We can only ignore the discomfort for so long. I can get by with a bandage on the wound for a little while, but eventually I have to remove the band-aid and stop covering up the wound. I have to clean out the infection and expose it to air and light to let it heal properly.
It’s tempting to ignore the wounds though, isn’t it? It’s easier to stuff the feelings than to let ourselves feel them- especially when the emotions that rise up are difficult. It’s tempting to push past the hurt instead of slowing down long enough to properly heal. It’s common to numb the symptoms of the pain, rather than addressing the source of the pain. We do patch-work on our problems instead of looking at the whole picture, so that God can in turn make us whole.
It’s scary to actually look at the wound, to admit that we’re hurting, and to surrender to the healing process. But in the case of my middle school knee, that’s what it took for new cells to generate and the wound to heal. In the case of our past hurts and current discomforts, true reflection and vulnerability are important for new life to enter in.
There’s a verse in Jeremiah that’s stuck with me for the past few years in my recovery work: “You can’t heal a wound by saying it’s not there.” I’ve seen this to be true in my own life, related to healing from trauma and unhealthy relationships. If I ignored the memories or tried to avoid triggers, the wounds were still present. The longer I let the unhealed trauma stay beneath the surface unaddressed, the more room I left for unhealthy coping mechanisms or “infections” that made it worse. I carried the trauma and pain into new relationships and settings, and projected my past pain onto new people. I viewed life through the lens of my hurt, instead of the wholeness God intended for me.
In order to step towards healing, I had to finally take off the “bandages” of busyness, new relationships, and my denial of any issues. I had to make space to say, “I’m hurting. I need help.”
When we’ve spent a long time ignoring pain, it can be really uncomfortable to sit with it. But I believe feeling the pain (without numbing) is what leads us to seek healing. I had to learn to identify what I was actually feeling, what I needed, what I was scared of, and even what I hoped for as a result of healing. It took time for me to learn that those hard feelings, memories, and fears did not make me a bad person or a poor example of a Christian. They just made me human, and showed that the brokenness of this world affects all of us.
Last week, I shared about vulnerability with God, and how He wants us to bring all of our hearts to Him. When we know that there is a safe place to let down our walls and take off the bandages, it creates a safe place for us to be honest and open with ourselves.
Eventually, the wound on my knee became a scar. The skin looks a little different there, and it’s a reminder of a former hurt. But it no longer stings or burns when the air hits it. It’s no longer raw “elephant skin”- it’s just a light pink circle, barely visible to the eye.

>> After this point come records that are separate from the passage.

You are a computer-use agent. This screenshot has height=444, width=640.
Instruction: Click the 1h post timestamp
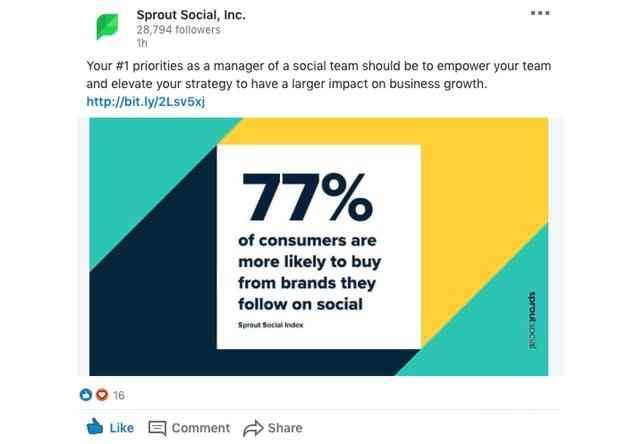click(x=142, y=43)
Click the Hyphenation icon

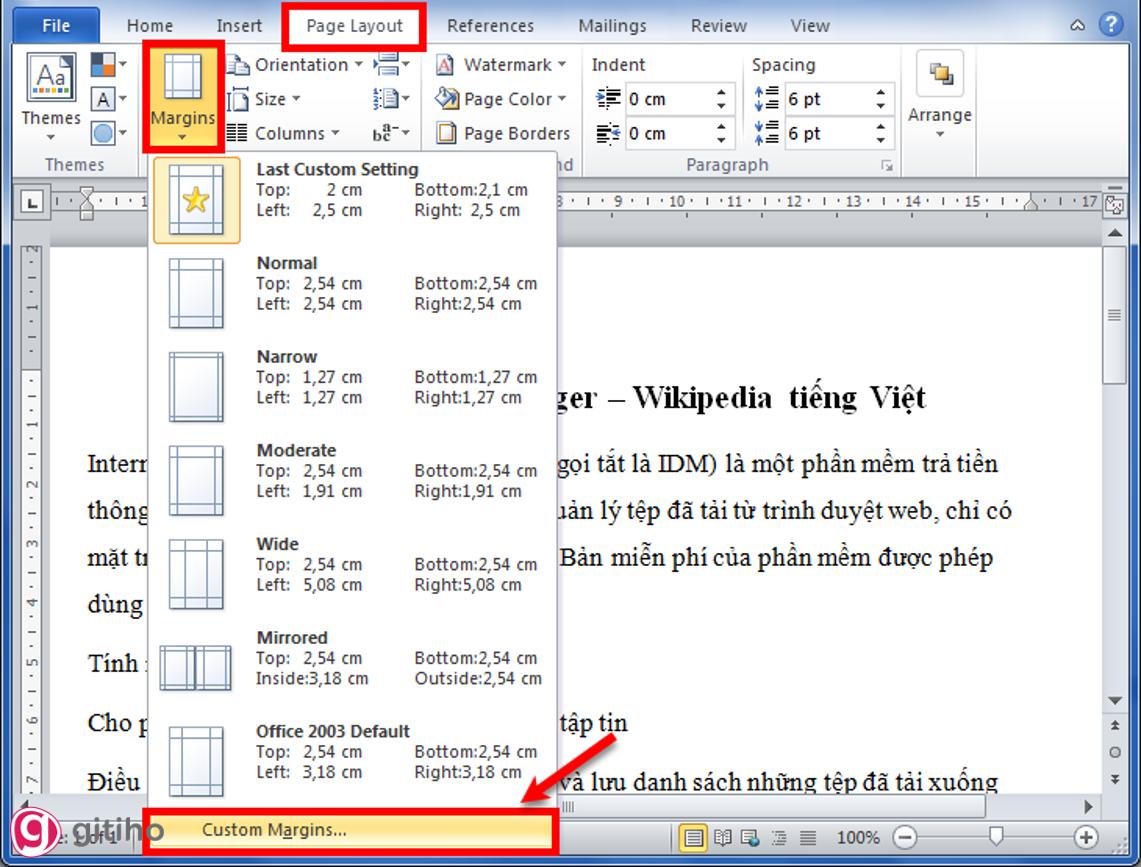click(x=388, y=132)
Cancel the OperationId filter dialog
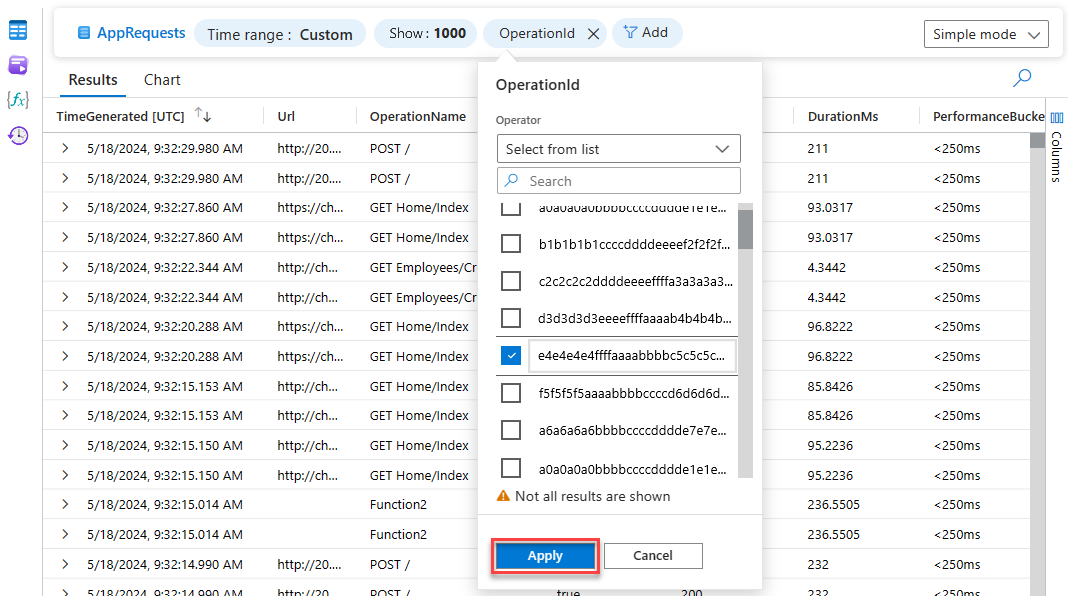The width and height of the screenshot is (1081, 596). click(653, 555)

When we make the space to sit with our wounds, we can invite God in to meet us in our pain. That willingness to be vulnerable with ourselves and others, in the safety of God’s presence, brings restoration. After we find that healing, we may carry the scars of the past, but they no longer fester in pain beneath the surface, begging for us to pay attention. They can now serve as reminders of His redemption, and remind us of His power made perfect in our weakness.